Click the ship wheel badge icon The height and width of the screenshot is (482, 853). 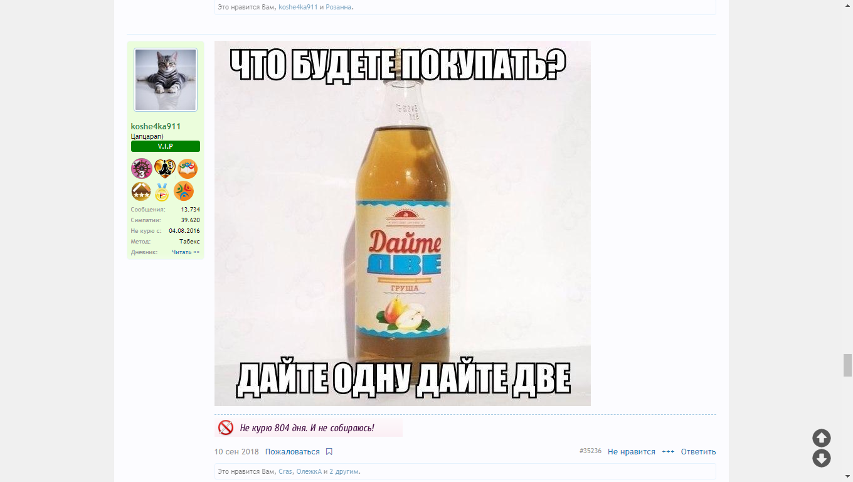[x=142, y=169]
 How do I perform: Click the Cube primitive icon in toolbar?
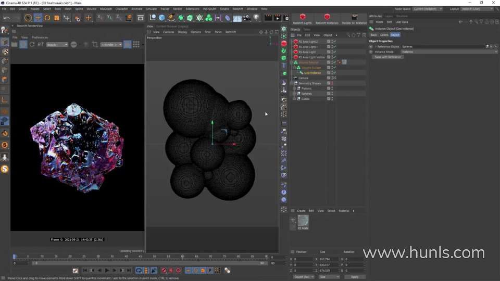162,18
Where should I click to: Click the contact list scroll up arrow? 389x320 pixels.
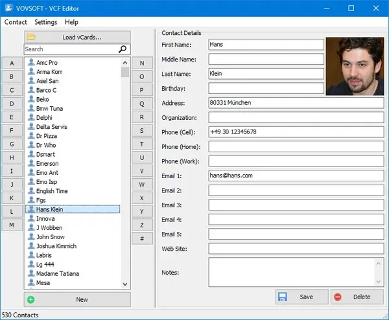point(125,63)
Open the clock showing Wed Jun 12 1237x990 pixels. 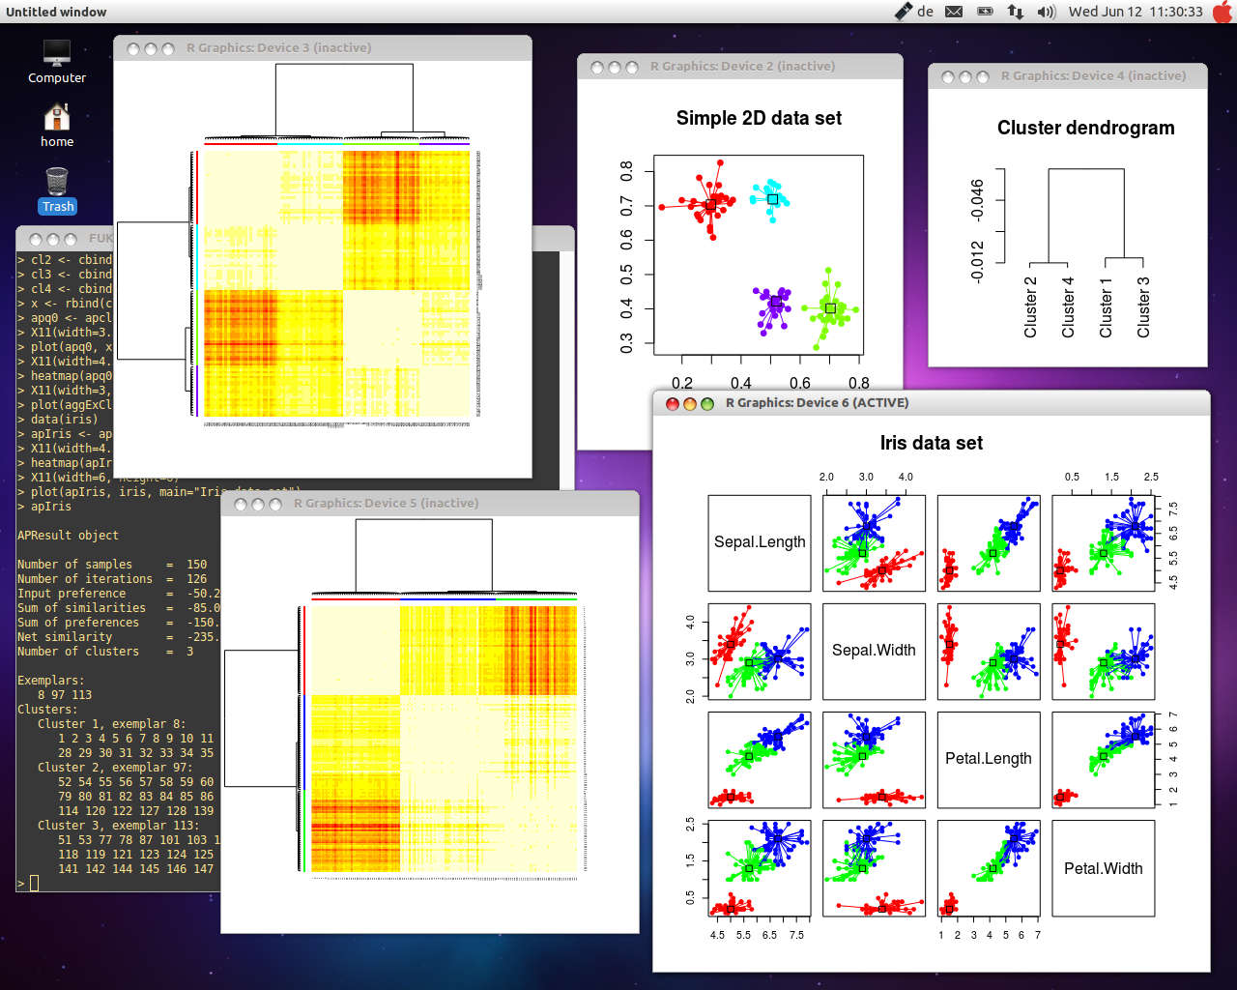coord(1136,12)
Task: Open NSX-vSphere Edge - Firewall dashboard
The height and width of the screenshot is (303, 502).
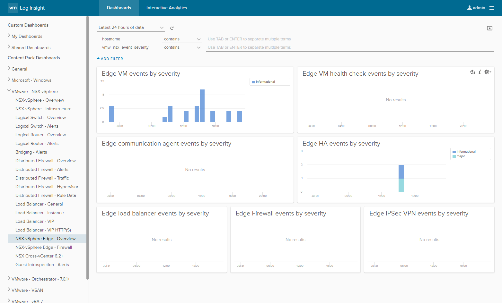Action: pos(44,247)
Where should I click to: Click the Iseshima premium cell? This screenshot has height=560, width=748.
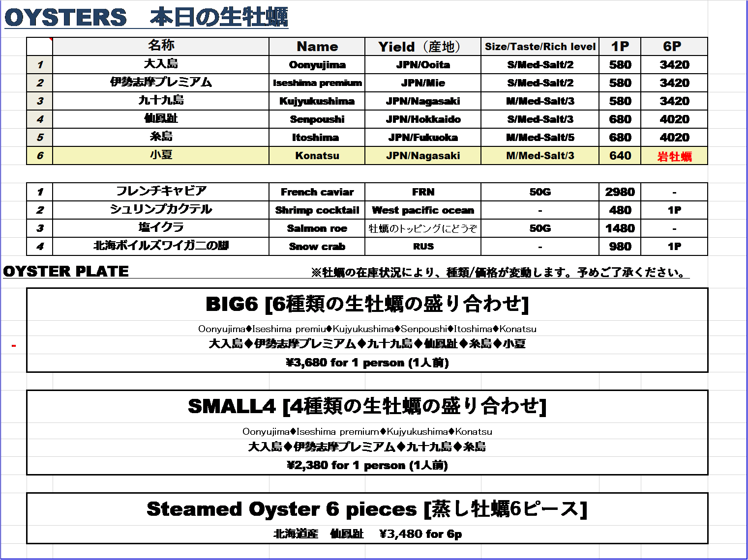(x=317, y=83)

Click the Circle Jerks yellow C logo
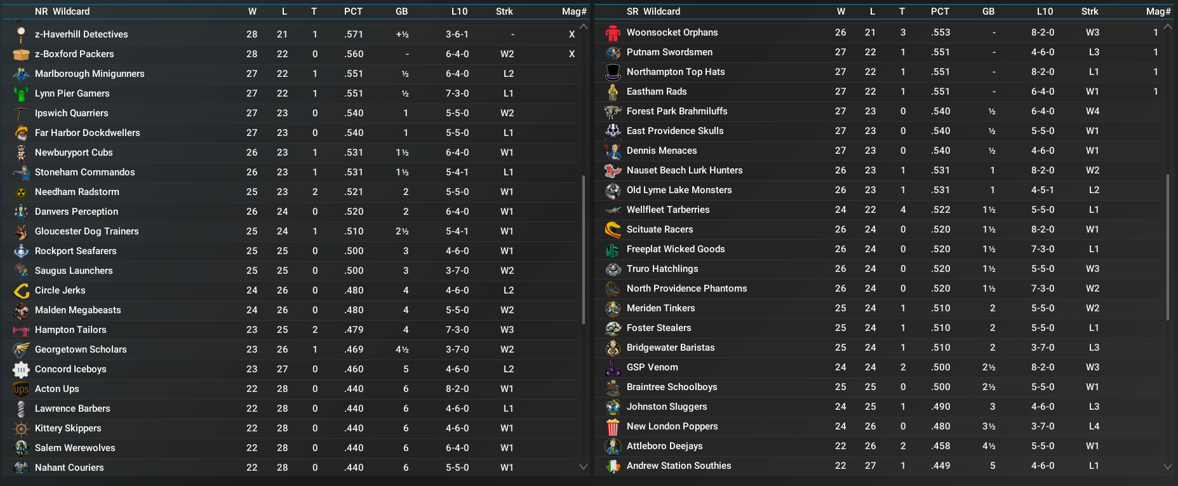21,291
===
The problem → With the pictures left out, please output each line from the one containing "The height and width of the screenshot is (303, 502)." through the end of the entries, exactly as it is.

Response below →
The height and width of the screenshot is (303, 502).
Action: pos(44,247)
Where should I click to: Click the Iseshima premium cell? This screenshot has height=560, width=748.
(x=317, y=83)

Click the Circle Jerks yellow C logo
21,291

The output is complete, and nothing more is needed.